A registered nurse employed by Minnesota Blue Cross Blue Shield (BC/BS) with a history of drug offenses allegedly accessed a prescription drug database 249 times without a legitimate purpose, according to a report by Minneapolis CBS affiliate WCCO posted by reporter Esme Murphy.
The nurse, Jim Johnson, reportedly had been previously assigned by BC/BS under the insurer’s contract with the state Department of Health to monitor prescription drug use in state-run medical programs. In that capacity, he was given access to the Minnesota Prescription Monitoring Program (MNPMP), which is generally limited to licensed prescribers and pharmacists, and their delegated staff. The MNPMP was established to detect diversion, abuse and misuse of prescriptions for controlled substances.
For a period of eight months after Johnson had been reassigned to other duties, he apparently had not been removed from the list of authorized users despite BC/BS having notified the state of the change. WCCO reports that during that time Johnson had accessed 56 individuals’ records, and had viewed a number of records multiple times. Investigations also revealed that Johnson had accessed some of these same individuals’ social media profiles. There reportedly is no indication at this time that Johnson disclosed any of the information he obtained or that he misused that information to obtain narcotics.
State Nursing Board disciplinary records indicate that Johnson had been fired by two previous employers because of narcotic violations. He reportedly admitted to stealing drugs from Children’s Hospital in St. Paul in 2000 and was fired by Unity Hospital after admitting to stealing morphine. He had not been charged criminally but had been fined and subjected to additional supervision. BC/BS was apparently unaware of Johnson’s disciplinary history when he was hired.
There is plenty of blame in this situation to go around. Although the MNPMP apparently had a process in place for credentialing legitimate users, it failed to revoke those credentials when they were notified that Johnson’s job no longer required him to access the database. BC/BS may have failed to monitor its employees’ access to such a highly-confidential trove of information, and may have exercised poor judgment in not thoroughly vetting an employee before assigning him to such a sensitive role.

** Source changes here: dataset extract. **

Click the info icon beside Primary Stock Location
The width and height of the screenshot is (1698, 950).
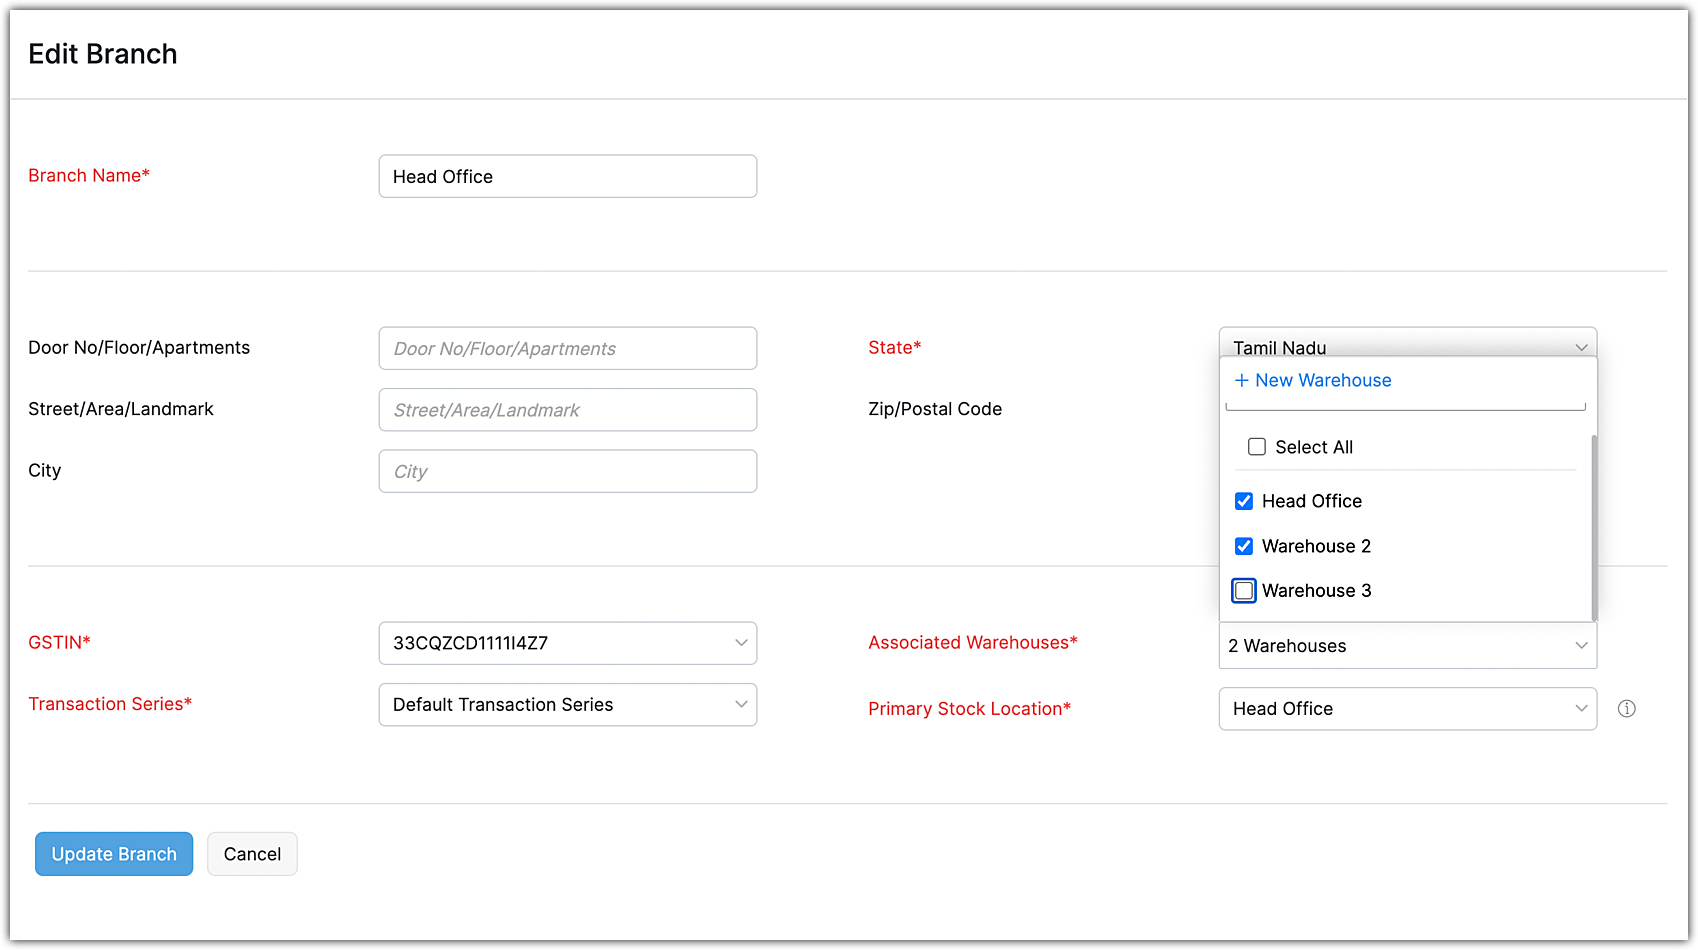tap(1627, 709)
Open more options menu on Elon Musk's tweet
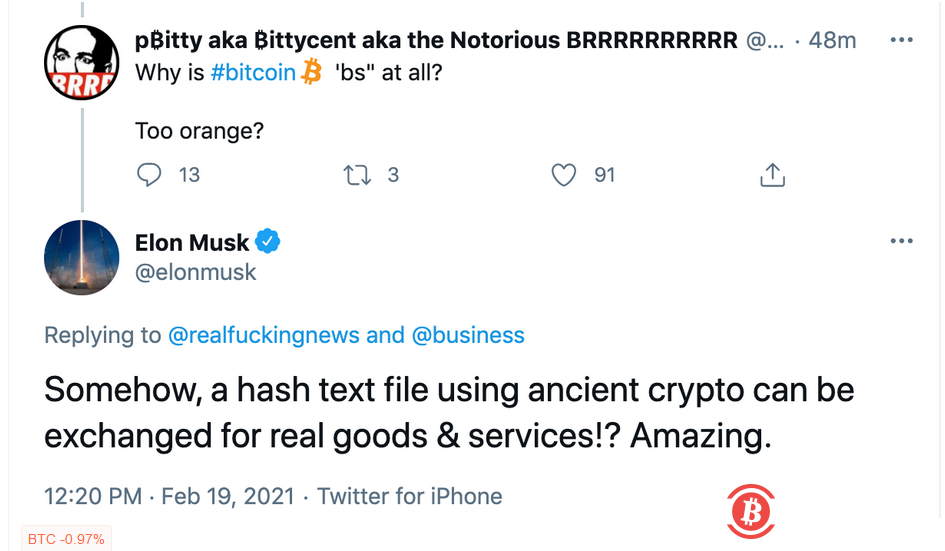 tap(901, 241)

Employee “snooping” has led to serious consequences in a number of high profile cases, including a Vermont ultrasound technologist who peeked at her ex-husband’s family’s records, a UCLA researcher who was sentenced to prison for looking at celebrity charts, California and New York hospital workers who accessed celebrity records and 16 Houston hospital employees fired for accessing a resident’s medical records after she was injured in a shooting incident.
A surprising footnote to WCCO’s story is the fact that the state Department of Health reportedly misstated HIPAA’s breach reporting requirements and claimed that only breaches involving 500 or more individuals were reportable. Such large-scale breaches require notice within 60 days of discovery, but, as indicated in the WCCO report, breaches involving fewer than 500 individuals must still be reported within 60 days of the close of the calendar year.
This is not BC/BS’s first brush with medical privacy violations. According to the Star Tribune, in 2010, a subscriber sued the insurer for violating the Minnesota Health Records Act and breaching her privacy by disclosing her name and providing confidential information about her medical treatment. Amazingly, the patient’s information was reproduced in illustrations that appeared in handbooks and marketing pamphlets instead of “dummy” information. Her ID and claims information appeared in 400 copies of a pamphlet and in 95,000 copies of a member handbook. Previously, the State Department of Commerce suspended the license of a BC/BS agent after a life insurance customer complained that the agent had improperly disclosed the customer’s personal information.
Once again the temptation to rummage around in an inadequately-secured repository of information has proven too hard for an employee to resist. Few covered entities and business associates have implemented safeguards to protect data from curious (or dishonest) employees’ eyes. Heightened employee training about prohibition of snooping with emphasis on discipline up to and including discharge is one step. However, the time may have come when relying on the honor system and training may be insufficient to meet HIPAA’s poorly-defined “minimum necessary” standard and more robust technical solutions may be called for. Even when, as in this case, only certain individuals are given access to PHI on a need-to-know basis, there is room for improvement of monitoring and oversight of those individuals’ actual behavior.